British Europe Headline News World News

Explosions rock Ukrainian port hours after grain deal

Ukrainian port hit by explosions hours after grain deal. Photo: Telegraph

Ukrainian port has been hit by explosions a key Ukrainian port, just a day after Kyiv and Moscow reached a landmark deal to allow the resumption of grain exports.

According to a report by the BBC, Ukraine’s military said that two missiles hit the city of Odesa in the early hours of Saturday morning.

In a post to social media, the Ukrainian military’s southern command centre said two Kalibr missiles had hit the port, while two more had been shot down by air defence systems.

Oleksiy Honcharenko, a local MP, wrote on Telegram that the city’s port had caught fire after the strike.

But a spokesperson for the Ukrainian military’s southern command said the strike did not have a serious impact on the port.

“No significant damage was caused to the port infrastructure,” Nataliia Humeniuk said. “These are quite expensive rockets, so they are being used not too often.
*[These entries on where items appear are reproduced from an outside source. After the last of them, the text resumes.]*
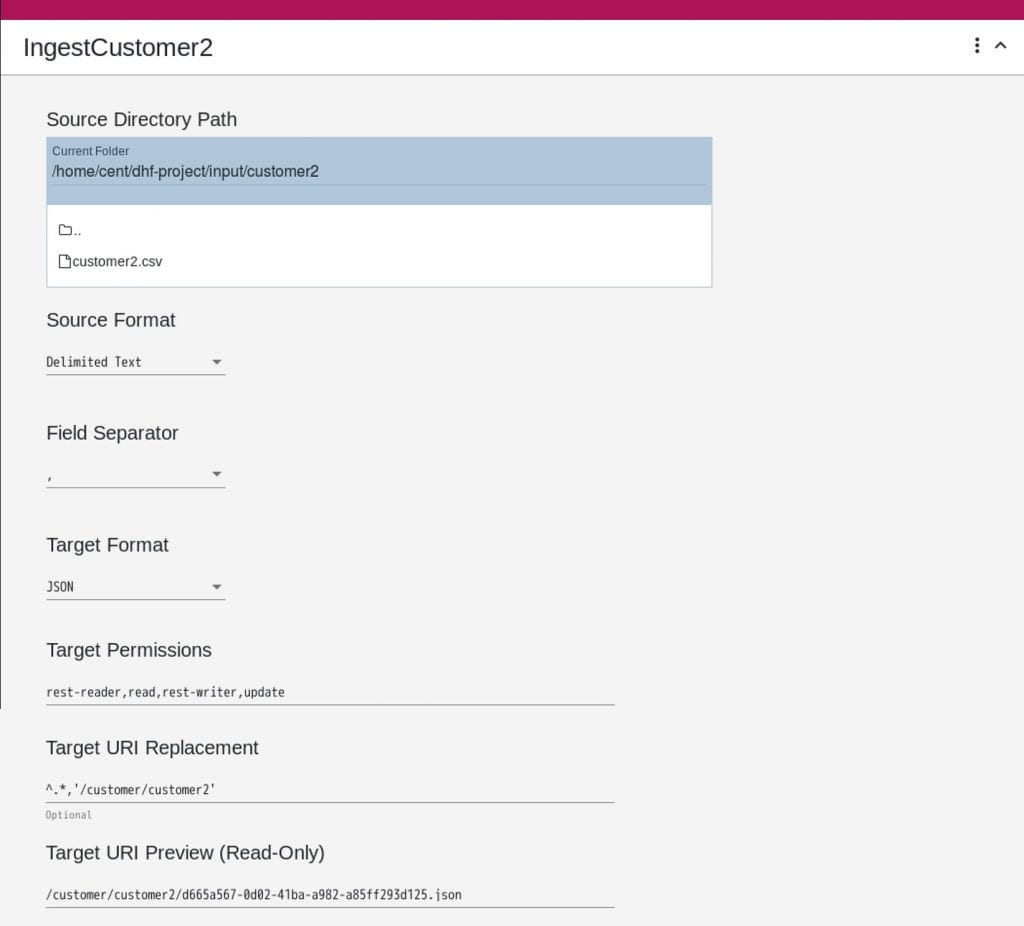Image resolution: width=1024 pixels, height=926 pixels.
Task: Click the Current Folder path field
Action: (378, 171)
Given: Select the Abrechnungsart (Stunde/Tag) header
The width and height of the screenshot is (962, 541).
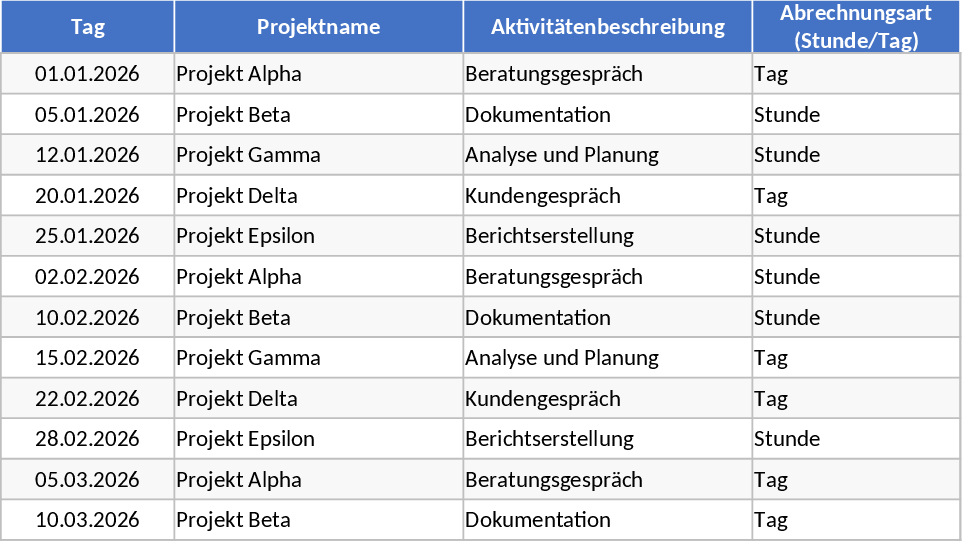Looking at the screenshot, I should click(855, 27).
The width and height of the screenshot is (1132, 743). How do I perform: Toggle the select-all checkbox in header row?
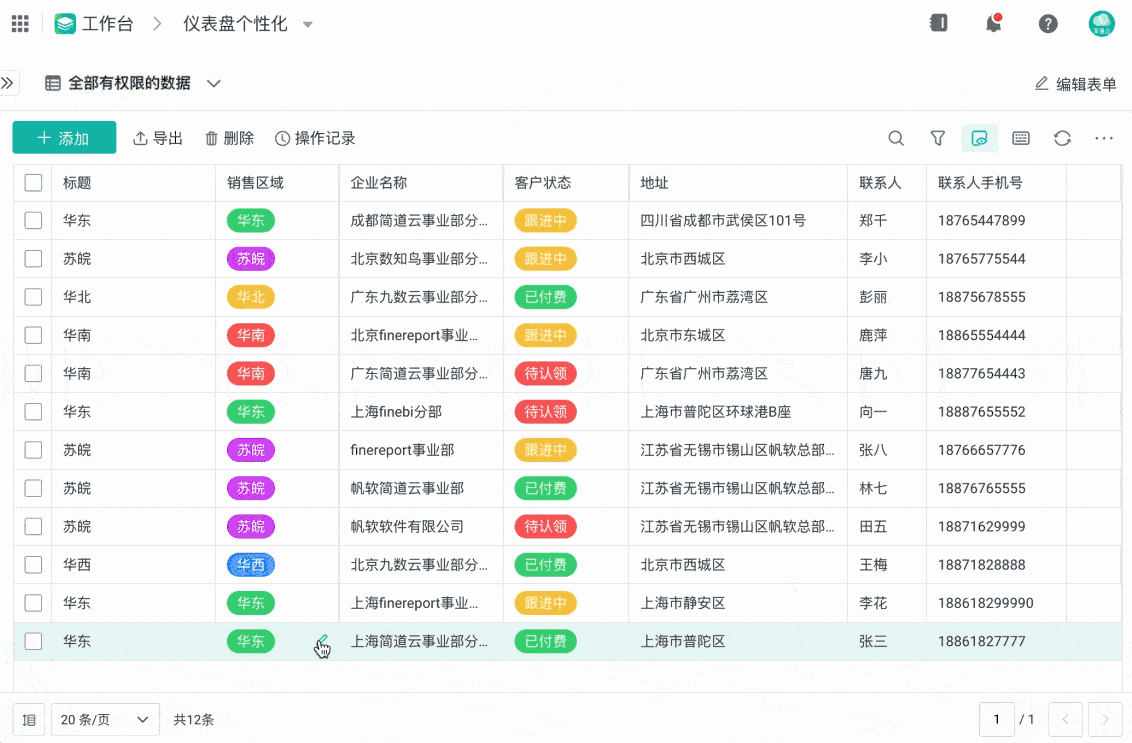click(x=33, y=182)
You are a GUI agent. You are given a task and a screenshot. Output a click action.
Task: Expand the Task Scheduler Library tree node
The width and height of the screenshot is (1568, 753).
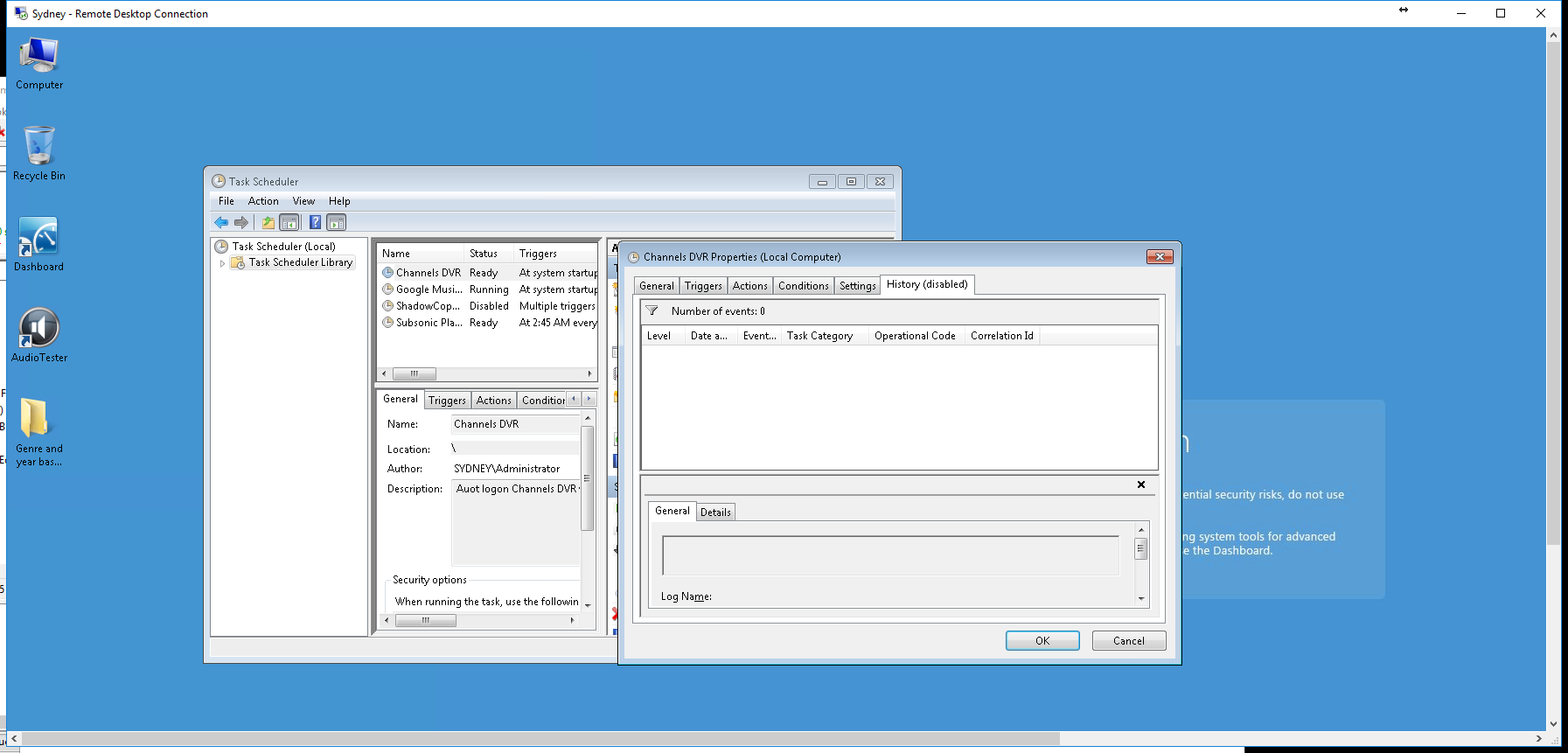pyautogui.click(x=222, y=262)

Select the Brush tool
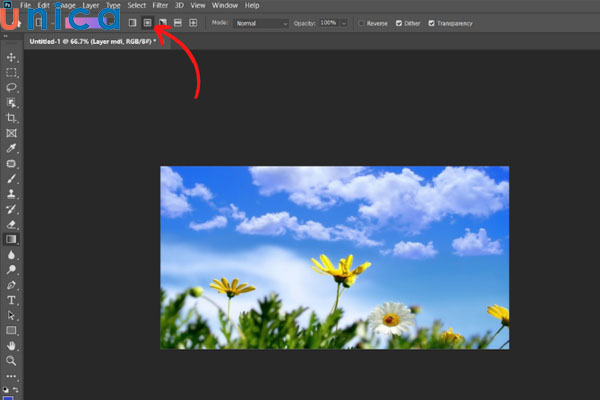pos(12,178)
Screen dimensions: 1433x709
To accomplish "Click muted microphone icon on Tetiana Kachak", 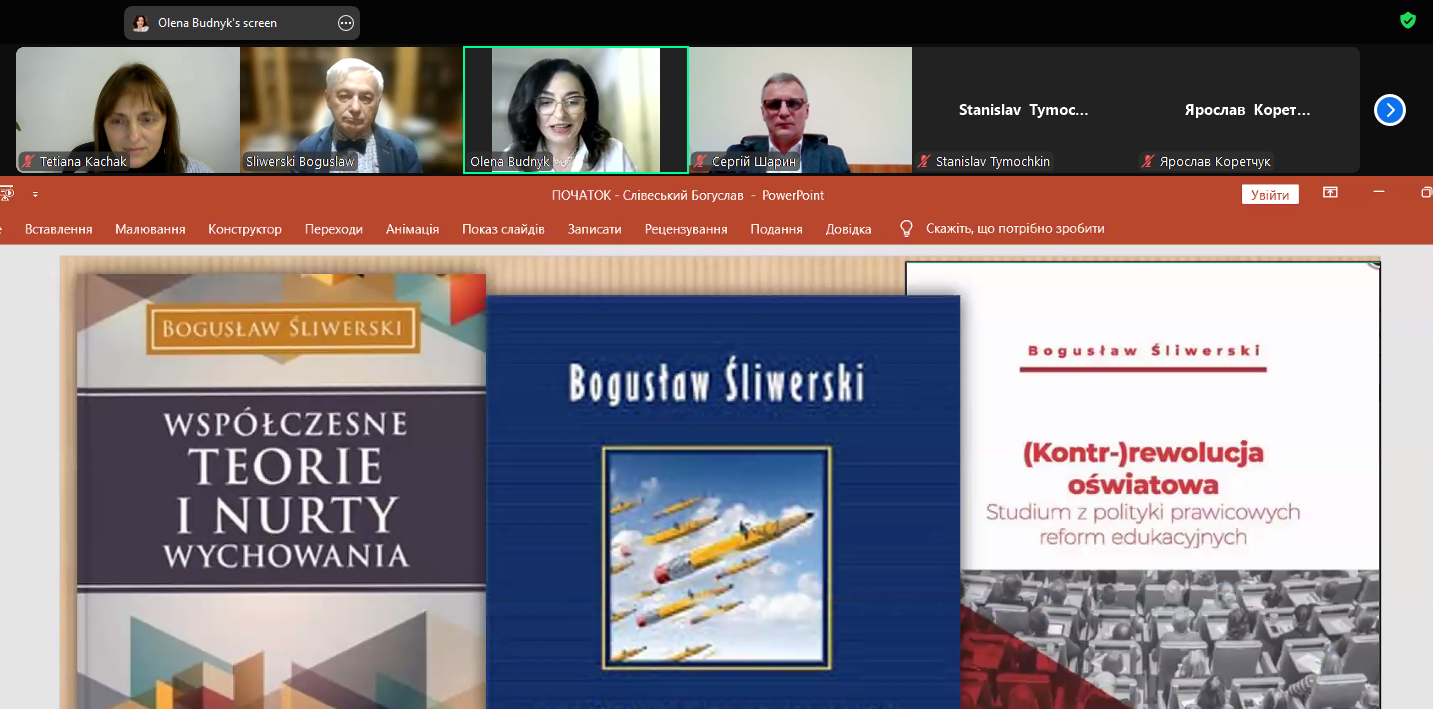I will (29, 161).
They are said to be highly accurate, so they hit deliberately.”

The media further reported that under the terms of Friday’s deal, Russia agreed not to target ports while grain shipments were in transit.

The report noted that Turkey’s defence minister said Russian officials had denied carrying out the strikes.

“In our contact with Russia, the Russians told us that they had absolutely nothing to do with this attack and that they were examining the issue very closely and in detail,” Hulusai Akar said in a short statement.

BBC reported that EU foreign affairs chief Josep Borrell who strongly condemned the action said the attack had shown Russia’s “total disregard” for international law.

“Striking a target crucial for grain export a day after the signature of Istanbul agreements is particularly reprehensible,” he tweeted.

UN Secretary-General Antonio Guterres unequivocally condemned the attack, saying that full implementation of the grain deal made between Russia, Ukraine and Turkey was imperative.

“These products are desperately needed to address the global food crisis and ease the suffering of millions of people in need around the globe,” a UN spokesperson added.

“These scumbags sign contracts with one hand and direct missiles with the other,” Mr Honcharenko wrote.